4.1. Eliminated Factors—Nitrogen, Phosphorus, Mycorrhizae

Based on the results of these experiments, two possible explanations for the nodulation failure and one proposed intervention can be eliminated from consideration in this context—phosphorus, nitrogen, and mycorrhizae.
P levels of 59.2 ppm like those present in this field are usually adequate for N fixation [21]. P was included as a potential determinant in the coarse assay experiment due to concerns about P accessibility in alkaline soils with high levels of calcium [66]. However, P additions did not improve nodulation, thereby discounting phosphorous deficiency as an explanation.
High N levels can inhibit nodule formation and nitrogenase activity [17,18]. Our results are congruent with these findings, but they do not support that N was a primary driver of the observed nodulation failure. We found little or no nodulation in plants where excessive rates of N were added, reinforcing the recommendation that leguminous cover crops are best employed where N may be deficient. In this agroecosystem, nodules did form at field level N (18.8 ppm, 42 kg/ha) and there was no significant difference between nodulation at control N and below field level N. Reducing the N content by half did not increase the number or weight of nodules over the field level soil. Nonetheless, we did find that enhanced nodulation promotes greater leaf biomass which may in turn promote greater cover crop development and subsequent N fixation in a positive feedback. In farms where synthetic N inputs are unlikely to reach excessively high N levels, leguminous cover crops may assist in maximizing plant-available N while providing other benefits to soil health, such as weed control [67], and soil microbial biodiversity [68,69].
Other studies have suggested mycorrhizal inoculation as an intervention to improve nodulation [59,61], but the results of this experiment did not confirm the utility of this practice as we predicted. Mycorrhizal inoculation was not observed to significantly impact nodule biomass in any component of this trial. This may be related to the inoculant, which could have lacked viable infective propagules or been poorly suited for soil and climate conditions. Based on these results, locally adapted mycorrhizal inoculants are highly recommended for farmers and farm managers looking to employ this strategy on-farm. It can also be difficult to observe the impact of mycorrhizae in relatively small greenhouse pots. The benefits of mycorrhizae come from the hyphal network that expands nutrient mining beyond the range accessible to the plant’s root system on its own. In a small pot setting where the root system can mine the available soil volume effectively, the potential benefit of mycorrhizae is lessened [70].

4.2. Confirmed Factors—Moisture

The experimental results suggest that increased moisture and increased frequency of watering improve nodulation outcomes. Unfortunately for dryland farmers, moisture limitation is particularly difficult to mitigate in the field. In a semi-arid region like the Rio Grande Valley, dry soils may consistently reduce the N fixation potential of leguminous cover crops, even when those soils remain moist enough for plants to survive. For farmers with irrigation access, it may not be cost-effective to water a crop that they do not intend to harvest. Cost–benefit calculations must be carefully considered, but legumes may provide a more consistent return on investment in regions that receive more regular rainfall.

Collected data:
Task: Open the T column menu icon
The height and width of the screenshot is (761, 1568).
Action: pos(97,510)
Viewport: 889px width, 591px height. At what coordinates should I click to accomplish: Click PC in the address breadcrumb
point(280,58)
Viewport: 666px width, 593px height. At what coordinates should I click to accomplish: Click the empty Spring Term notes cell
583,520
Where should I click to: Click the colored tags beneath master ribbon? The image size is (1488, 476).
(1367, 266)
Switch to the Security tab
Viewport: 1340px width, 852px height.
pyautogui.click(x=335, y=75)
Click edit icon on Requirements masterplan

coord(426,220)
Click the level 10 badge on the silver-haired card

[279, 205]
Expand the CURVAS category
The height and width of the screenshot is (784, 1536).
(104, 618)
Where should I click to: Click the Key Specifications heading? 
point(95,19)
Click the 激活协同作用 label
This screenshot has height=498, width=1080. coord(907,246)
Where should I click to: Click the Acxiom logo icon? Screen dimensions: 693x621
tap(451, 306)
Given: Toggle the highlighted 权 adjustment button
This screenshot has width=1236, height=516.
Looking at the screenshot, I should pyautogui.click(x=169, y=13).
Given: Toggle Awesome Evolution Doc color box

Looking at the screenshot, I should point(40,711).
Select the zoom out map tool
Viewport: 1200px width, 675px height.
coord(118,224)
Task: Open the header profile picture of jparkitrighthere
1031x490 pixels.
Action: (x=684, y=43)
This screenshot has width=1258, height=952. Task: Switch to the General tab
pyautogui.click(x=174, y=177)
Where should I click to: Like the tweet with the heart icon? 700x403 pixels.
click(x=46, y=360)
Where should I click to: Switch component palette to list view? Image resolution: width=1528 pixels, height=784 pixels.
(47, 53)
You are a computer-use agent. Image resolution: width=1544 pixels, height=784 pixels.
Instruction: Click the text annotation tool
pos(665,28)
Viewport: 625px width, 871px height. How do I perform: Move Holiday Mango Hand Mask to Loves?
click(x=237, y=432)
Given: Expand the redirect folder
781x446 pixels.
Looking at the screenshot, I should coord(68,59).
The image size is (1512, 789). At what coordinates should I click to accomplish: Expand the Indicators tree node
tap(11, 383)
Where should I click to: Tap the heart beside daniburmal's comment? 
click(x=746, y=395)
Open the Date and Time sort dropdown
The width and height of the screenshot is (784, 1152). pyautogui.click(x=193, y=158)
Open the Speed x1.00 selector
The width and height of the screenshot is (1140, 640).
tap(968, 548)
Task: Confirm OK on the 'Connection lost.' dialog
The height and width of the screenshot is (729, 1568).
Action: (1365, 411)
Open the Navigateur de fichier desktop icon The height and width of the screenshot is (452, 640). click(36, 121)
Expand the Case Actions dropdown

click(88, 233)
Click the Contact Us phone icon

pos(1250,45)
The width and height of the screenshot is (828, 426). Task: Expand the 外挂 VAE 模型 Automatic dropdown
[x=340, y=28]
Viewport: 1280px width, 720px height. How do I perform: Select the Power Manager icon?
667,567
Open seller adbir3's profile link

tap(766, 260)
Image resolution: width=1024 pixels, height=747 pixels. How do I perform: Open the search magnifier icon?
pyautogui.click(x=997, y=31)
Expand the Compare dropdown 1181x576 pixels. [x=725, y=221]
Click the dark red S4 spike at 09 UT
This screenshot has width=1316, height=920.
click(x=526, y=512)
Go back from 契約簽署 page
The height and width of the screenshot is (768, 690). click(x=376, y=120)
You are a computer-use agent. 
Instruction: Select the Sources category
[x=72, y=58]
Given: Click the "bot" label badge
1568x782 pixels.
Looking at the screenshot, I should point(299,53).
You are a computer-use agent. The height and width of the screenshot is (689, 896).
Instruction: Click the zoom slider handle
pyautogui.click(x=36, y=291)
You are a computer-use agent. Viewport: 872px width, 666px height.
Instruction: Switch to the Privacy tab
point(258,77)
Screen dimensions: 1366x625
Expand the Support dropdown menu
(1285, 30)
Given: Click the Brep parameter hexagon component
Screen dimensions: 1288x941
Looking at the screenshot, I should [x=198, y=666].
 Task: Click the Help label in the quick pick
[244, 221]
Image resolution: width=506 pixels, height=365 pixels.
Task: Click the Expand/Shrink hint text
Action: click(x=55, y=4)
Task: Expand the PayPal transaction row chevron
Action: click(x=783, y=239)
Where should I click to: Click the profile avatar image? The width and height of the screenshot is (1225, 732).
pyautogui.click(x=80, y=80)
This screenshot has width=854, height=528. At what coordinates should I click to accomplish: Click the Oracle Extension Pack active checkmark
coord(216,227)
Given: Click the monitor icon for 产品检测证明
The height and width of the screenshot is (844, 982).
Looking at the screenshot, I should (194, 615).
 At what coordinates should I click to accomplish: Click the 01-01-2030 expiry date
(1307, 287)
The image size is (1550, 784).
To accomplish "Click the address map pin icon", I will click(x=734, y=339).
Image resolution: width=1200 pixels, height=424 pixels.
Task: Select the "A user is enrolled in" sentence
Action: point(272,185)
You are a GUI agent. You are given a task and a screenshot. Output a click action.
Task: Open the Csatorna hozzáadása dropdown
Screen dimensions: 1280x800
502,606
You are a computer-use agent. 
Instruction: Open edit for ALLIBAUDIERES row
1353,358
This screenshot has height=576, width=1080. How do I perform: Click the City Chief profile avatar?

Check your understanding:
**1)** According to the nodulation discussion, why can the effect of mycorrhizae be hard to see in small greenhouse pots? Answer in one to three sentences.
**2)** Copy the passage of the nodulation discussion starting at "4.1. Eliminated Factors—Nitrogen, Phosphorus, Mycorrhizae" and ending at "as an explanation.", word for word.
**3)** Carry the nodulation discussion forward, writing what comes after its final sentence.
The collected data come from a separate source and are not part of the nodulation discussion.

Set of answers:
**1)** The benefit of mycorrhizae comes from their hyphal network, which reaches nutrients beyond what the plant's roots can reach alone. In a small pot, the roots can already draw effectively on all the available soil, so that added benefit is smaller.

**2)**
4.1. Eliminated Factors—Nitrogen, Phosphorus, Mycorrhizae

Based on the results of these experiments, two possible explanations for the nodulation failure and one proposed intervention can be eliminated from consideration in this context—phosphorus, nitrogen, and mycorrhizae.
P levels of 59.2 ppm like those present in this field are usually adequate for N fixation [21]. P was included as a potential determinant in the coarse assay experiment due to concerns about P accessibility in alkaline soils with high levels of calcium [66]. However, P additions did not improve nodulation, thereby discounting phosphorous deficiency as an explanation.

**3)**
When a legume enters a period of water stress, nodules are the first to lose their water supply since the process of N fixation is more sensitive to drought than plant growth [18]. In this experiment, the minimum moisture attained is more influential on nodulation than the total amount of moisture received during the season. For example, plants under the saturation/drought cycle regime received approximately the same amount of total water over the course of the experiment as mid-range moisture plants (3515 mL and 3445 mL respectively), but we found that acute drought stress, similar to conditions in a dry-land agriculture, put the plants at a serious disadvantage compared to plants with metered moisture.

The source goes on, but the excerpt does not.